(TASK TO CARRY OUT) Starting at the line that contains "Task: Toggle Return Cursor After Repositioned", write out each line through the end of the data below, exactly as it stands. Skip any pictures.

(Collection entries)
*-*-*
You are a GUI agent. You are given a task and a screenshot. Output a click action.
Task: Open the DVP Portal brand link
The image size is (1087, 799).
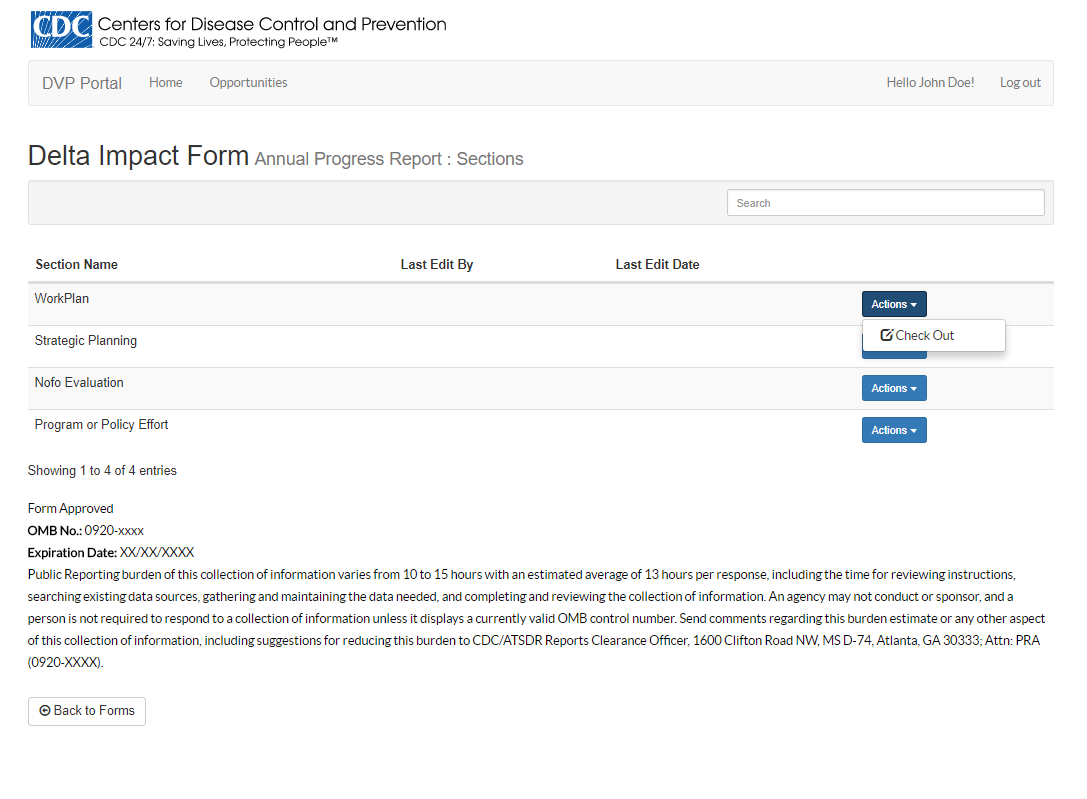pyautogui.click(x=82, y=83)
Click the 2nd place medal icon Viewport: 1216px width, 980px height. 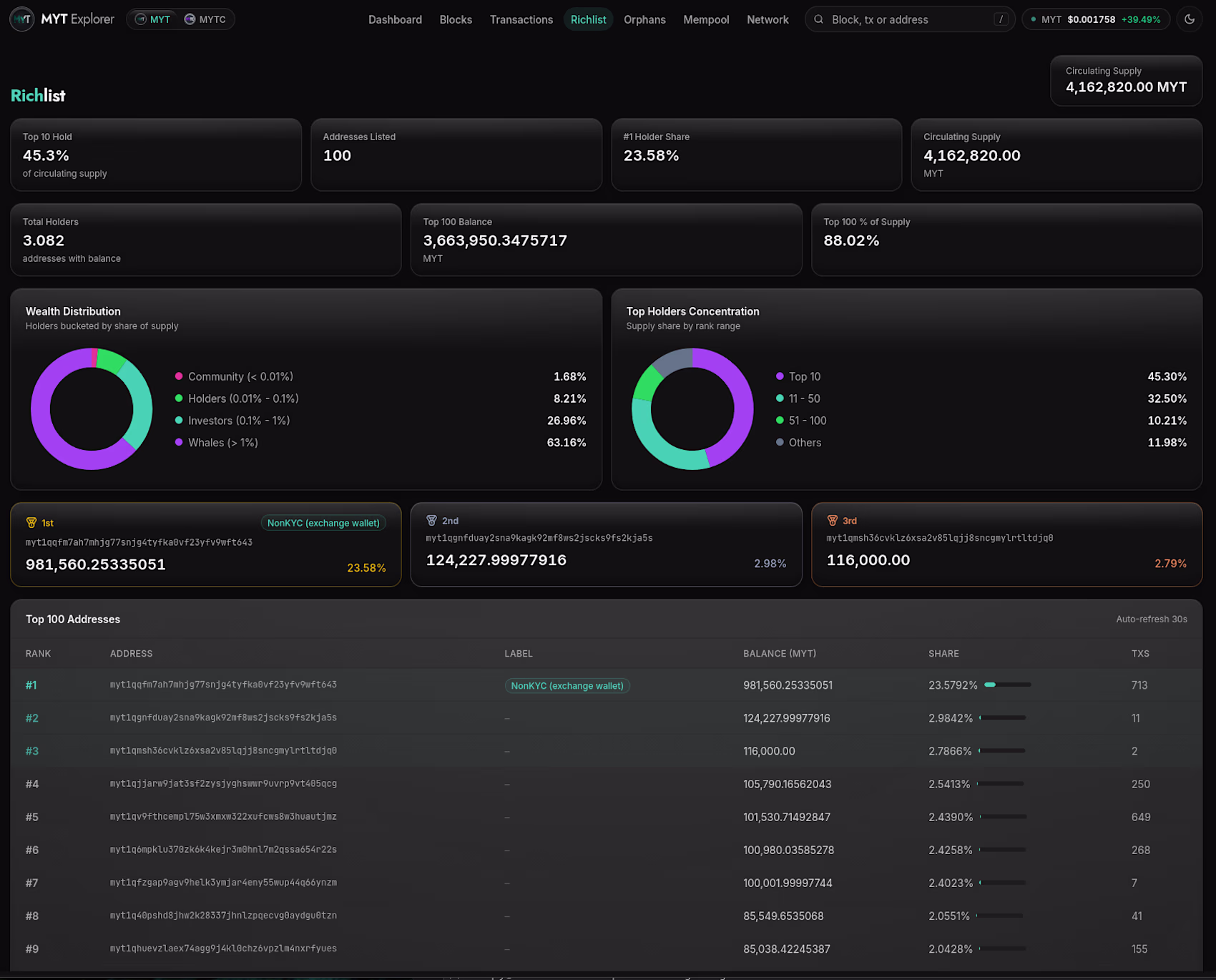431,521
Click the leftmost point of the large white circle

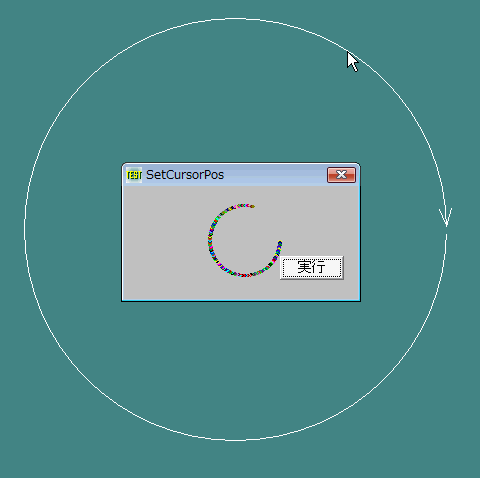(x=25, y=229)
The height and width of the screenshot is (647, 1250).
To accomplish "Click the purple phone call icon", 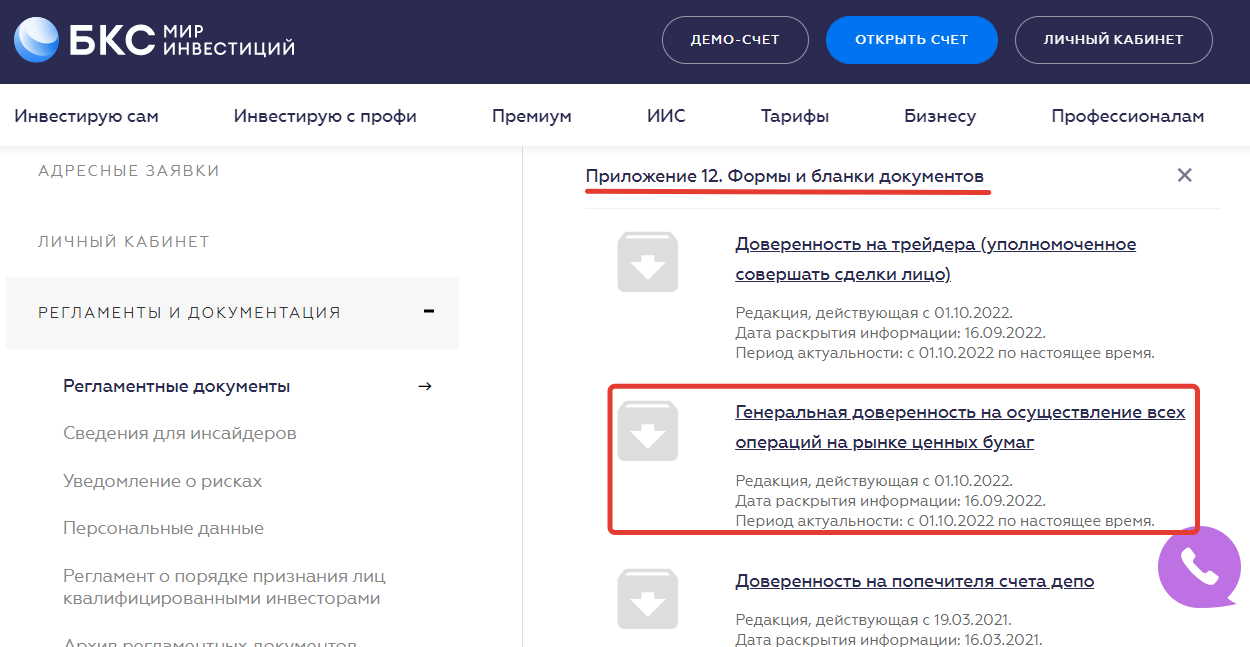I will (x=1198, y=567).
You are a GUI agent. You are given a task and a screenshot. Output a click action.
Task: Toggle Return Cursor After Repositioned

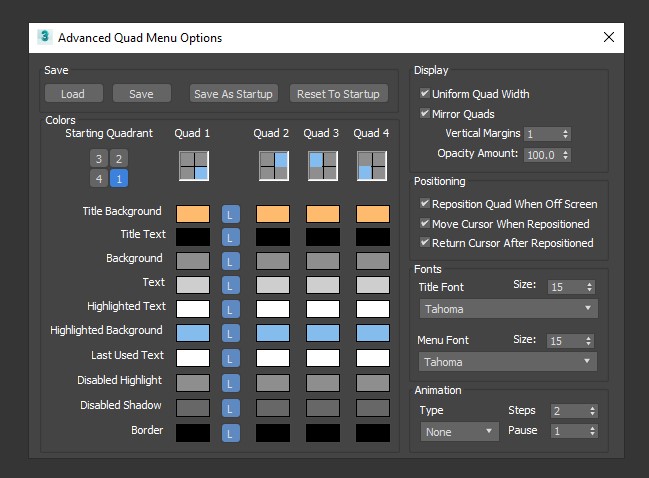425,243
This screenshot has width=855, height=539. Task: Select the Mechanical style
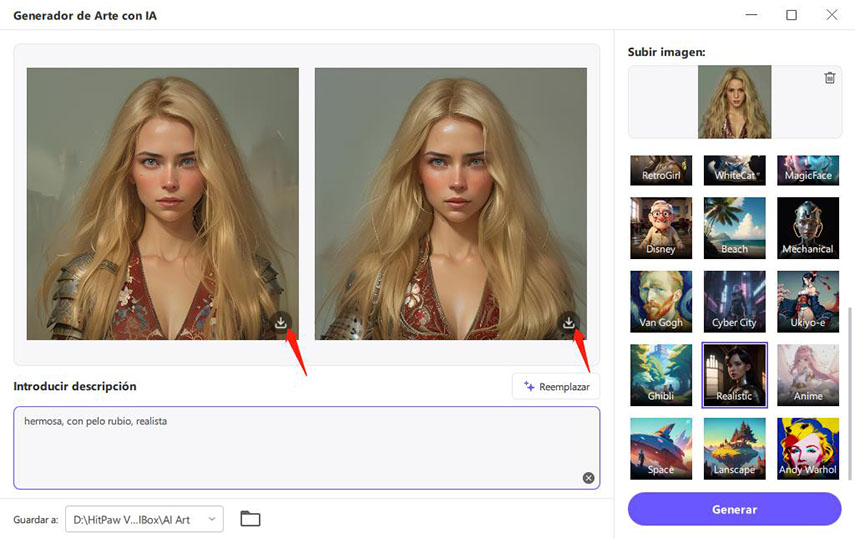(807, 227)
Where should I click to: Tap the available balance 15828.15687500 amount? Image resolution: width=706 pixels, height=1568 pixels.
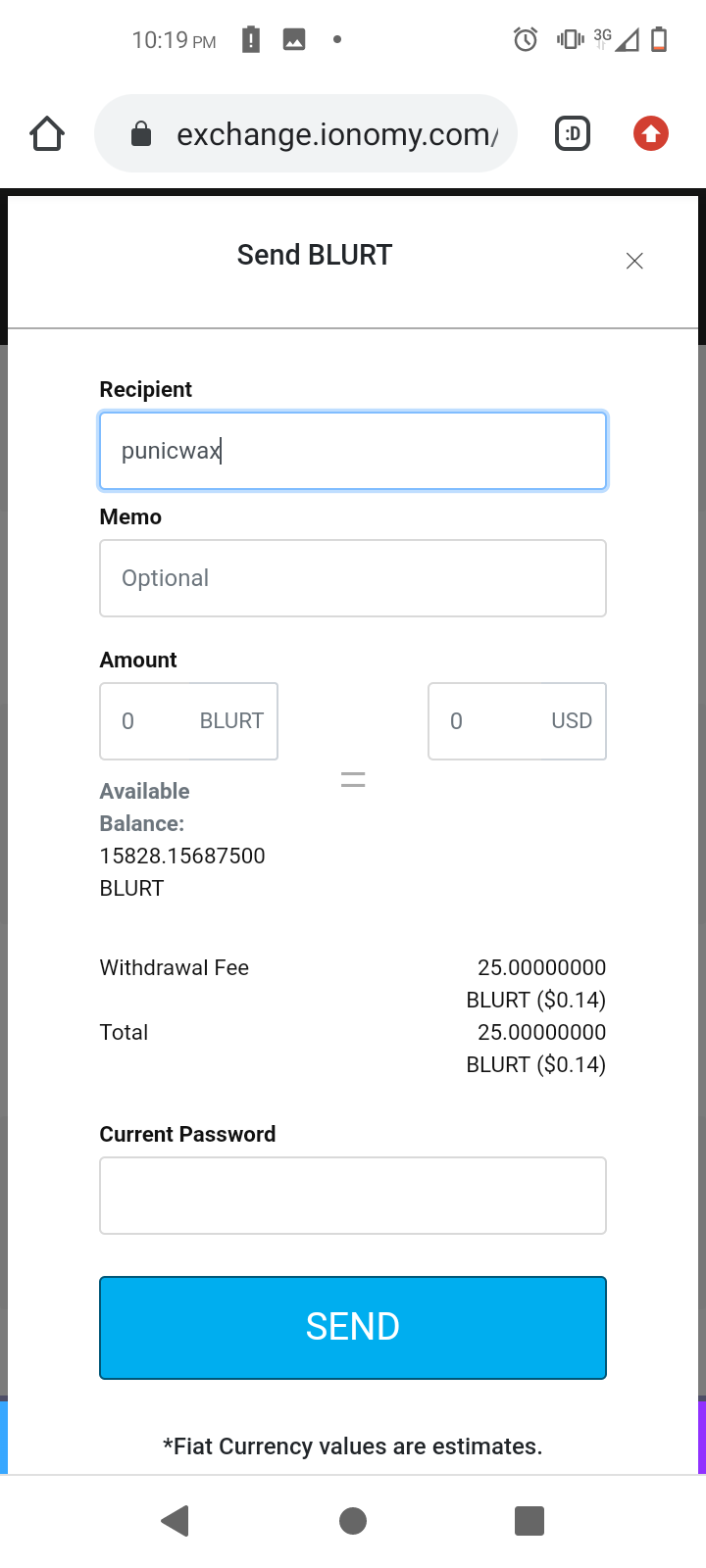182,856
*-*-*
(SOLUTION TO THE PROBLEM)
Task: Toggle Return Cursor After Repositioned

425,243
This screenshot has width=855, height=539. Task: Select the Mechanical style
(807, 227)
Where should I click to: Tap the available balance 15828.15687500 amount? Image resolution: width=706 pixels, height=1568 pixels.
182,856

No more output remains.